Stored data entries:
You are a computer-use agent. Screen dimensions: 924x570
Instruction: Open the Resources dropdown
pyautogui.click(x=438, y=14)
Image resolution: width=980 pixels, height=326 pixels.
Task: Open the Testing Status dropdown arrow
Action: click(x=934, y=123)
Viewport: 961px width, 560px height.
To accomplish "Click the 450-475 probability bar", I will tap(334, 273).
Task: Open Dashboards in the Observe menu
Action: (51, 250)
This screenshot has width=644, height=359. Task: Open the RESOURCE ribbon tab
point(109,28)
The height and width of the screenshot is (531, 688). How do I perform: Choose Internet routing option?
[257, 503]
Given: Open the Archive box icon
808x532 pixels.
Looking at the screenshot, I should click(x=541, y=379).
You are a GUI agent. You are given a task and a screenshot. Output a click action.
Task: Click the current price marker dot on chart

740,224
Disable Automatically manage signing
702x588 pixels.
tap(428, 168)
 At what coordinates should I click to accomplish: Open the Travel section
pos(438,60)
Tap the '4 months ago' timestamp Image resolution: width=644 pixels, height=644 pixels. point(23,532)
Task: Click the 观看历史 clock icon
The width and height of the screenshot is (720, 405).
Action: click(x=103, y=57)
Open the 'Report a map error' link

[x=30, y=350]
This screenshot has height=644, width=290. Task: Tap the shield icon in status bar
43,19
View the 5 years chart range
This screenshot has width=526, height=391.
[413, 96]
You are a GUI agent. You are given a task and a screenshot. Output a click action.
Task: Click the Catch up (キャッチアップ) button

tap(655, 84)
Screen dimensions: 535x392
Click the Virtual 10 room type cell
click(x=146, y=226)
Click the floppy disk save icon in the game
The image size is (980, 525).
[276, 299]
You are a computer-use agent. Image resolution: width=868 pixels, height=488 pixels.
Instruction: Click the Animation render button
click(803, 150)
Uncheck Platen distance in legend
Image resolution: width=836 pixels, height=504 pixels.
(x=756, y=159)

What to do: The records above should all be quoted exactly, please.

Answer below:
You are a computer-use agent. Screen dimensions: 924x570
Instruction: Open the Resources dropdown
pyautogui.click(x=438, y=14)
Image resolution: width=980 pixels, height=326 pixels.
Task: Open the Testing Status dropdown arrow
Action: click(x=934, y=123)
Viewport: 961px width, 560px height.
To accomplish "Click the 450-475 probability bar", I will tap(334, 273).
Task: Open Dashboards in the Observe menu
Action: (51, 250)
This screenshot has width=644, height=359. Task: Open the RESOURCE ribbon tab
point(109,28)
The height and width of the screenshot is (531, 688). How do I perform: Choose Internet routing option?
[257, 503]
Given: Open the Archive box icon
808x532 pixels.
Looking at the screenshot, I should click(x=541, y=379).
You are a GUI agent. You are given a task and a screenshot. Output a click action.
Task: Click the current price marker dot on chart

740,224
Disable Automatically manage signing
702x588 pixels.
tap(428, 168)
 At what coordinates should I click to accomplish: Open the Travel section
pos(438,60)
Tap the '4 months ago' timestamp Image resolution: width=644 pixels, height=644 pixels. point(23,532)
Task: Click the 观看历史 clock icon
The width and height of the screenshot is (720, 405).
Action: click(x=103, y=57)
Open the 'Report a map error' link

[x=30, y=350]
This screenshot has height=644, width=290. Task: Tap the shield icon in status bar
43,19
View the 5 years chart range
This screenshot has width=526, height=391.
[413, 96]
You are a GUI agent. You are given a task and a screenshot. Output a click action.
Task: Click the Catch up (キャッチアップ) button

tap(655, 84)
Screen dimensions: 535x392
Click the Virtual 10 room type cell
click(x=146, y=226)
Click the floppy disk save icon in the game
The image size is (980, 525).
[276, 299]
You are a computer-use agent. Image resolution: width=868 pixels, height=488 pixels.
Instruction: Click the Animation render button
click(803, 150)
Uncheck Platen distance in legend
Image resolution: width=836 pixels, height=504 pixels.
(x=756, y=159)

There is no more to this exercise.